## Exercise instructions
Reproduce the data verbatim, starting at the line that contains "The width and height of the screenshot is (1288, 952)." and ending at the end of the data. Leave the pictures out of your answer.

## Data provided
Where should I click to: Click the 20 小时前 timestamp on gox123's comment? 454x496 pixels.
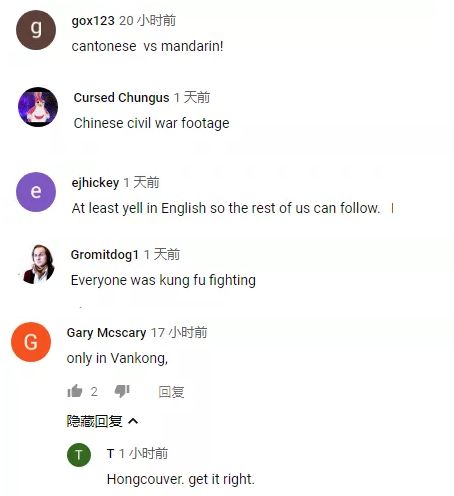coord(148,21)
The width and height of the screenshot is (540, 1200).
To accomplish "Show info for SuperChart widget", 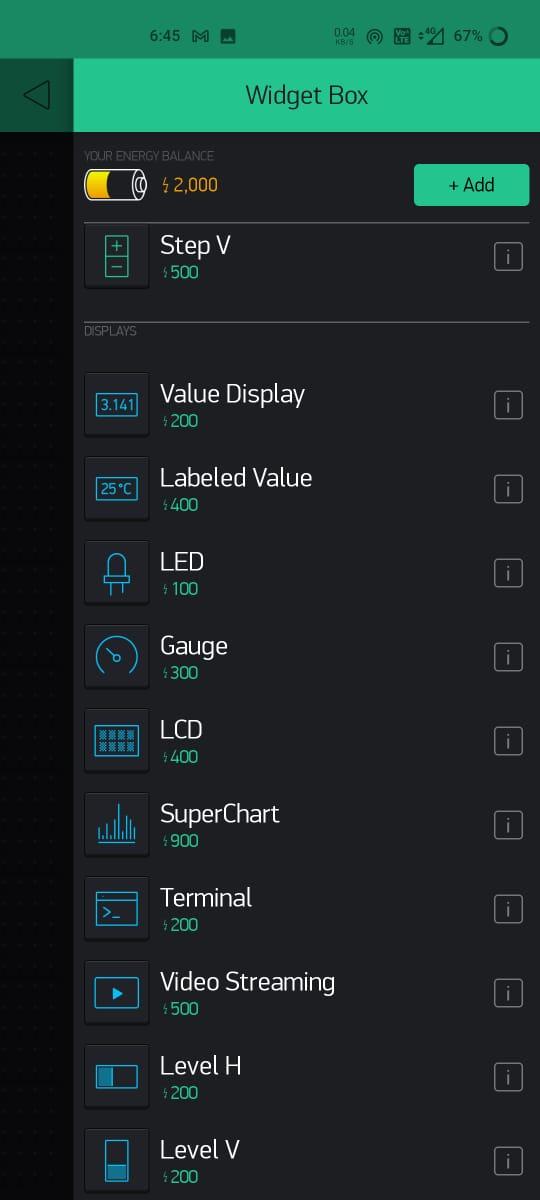I will click(508, 825).
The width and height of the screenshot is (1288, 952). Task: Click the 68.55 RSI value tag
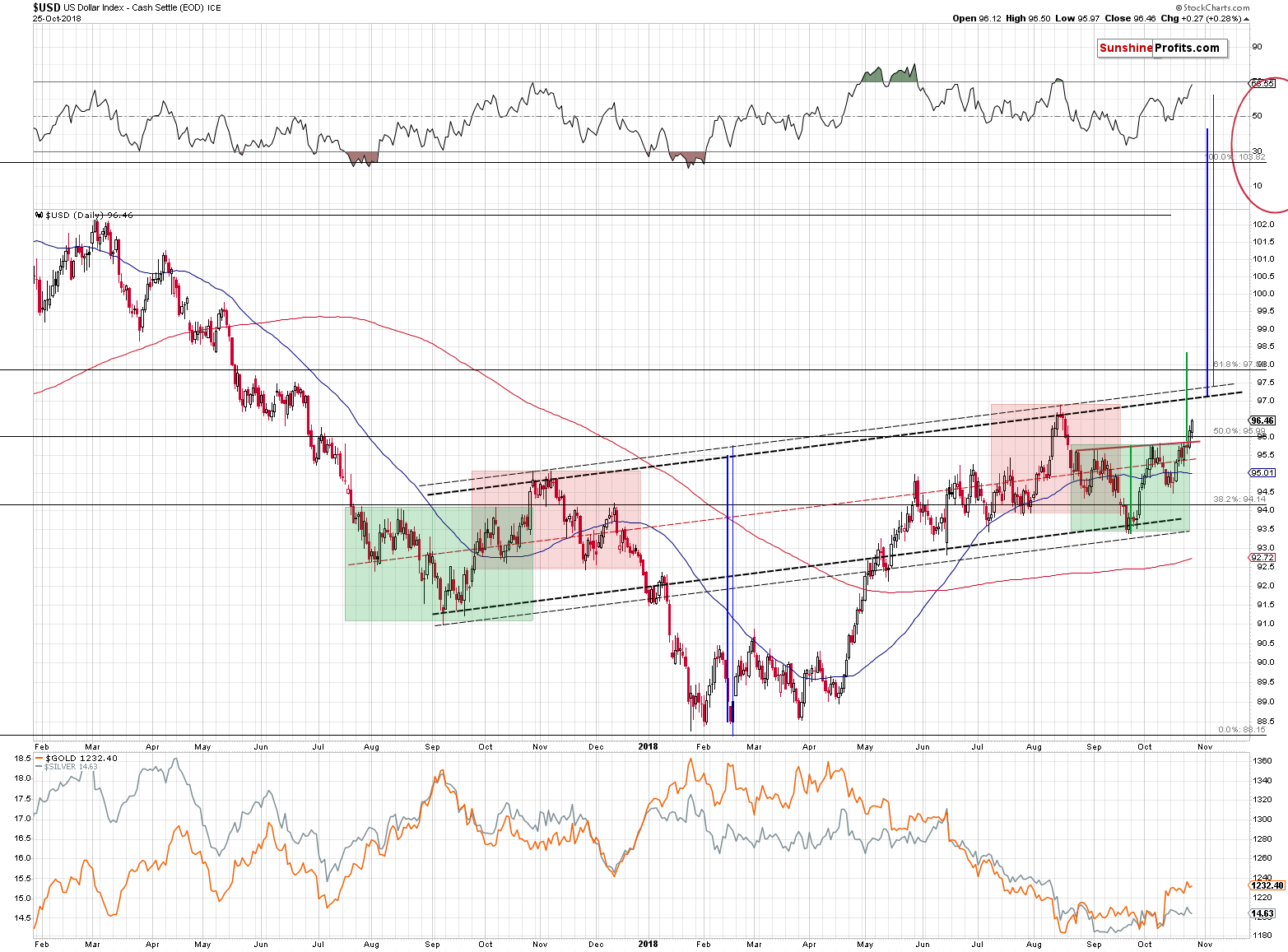pyautogui.click(x=1262, y=83)
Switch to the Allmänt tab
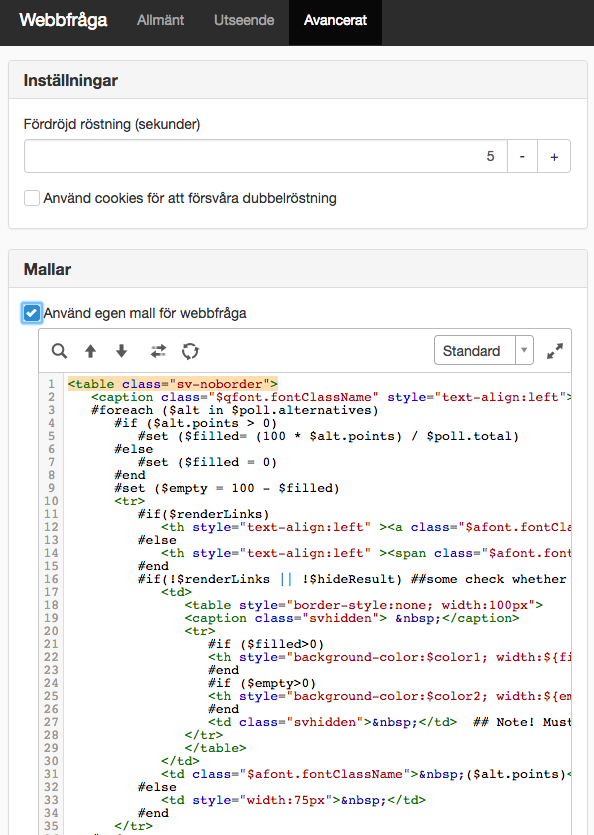This screenshot has width=594, height=835. click(x=160, y=20)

## Task response
The width and height of the screenshot is (1288, 952). Task: Click the 68.55 RSI value tag
pyautogui.click(x=1262, y=83)
Switch to the Allmänt tab
This screenshot has width=594, height=835. click(x=160, y=20)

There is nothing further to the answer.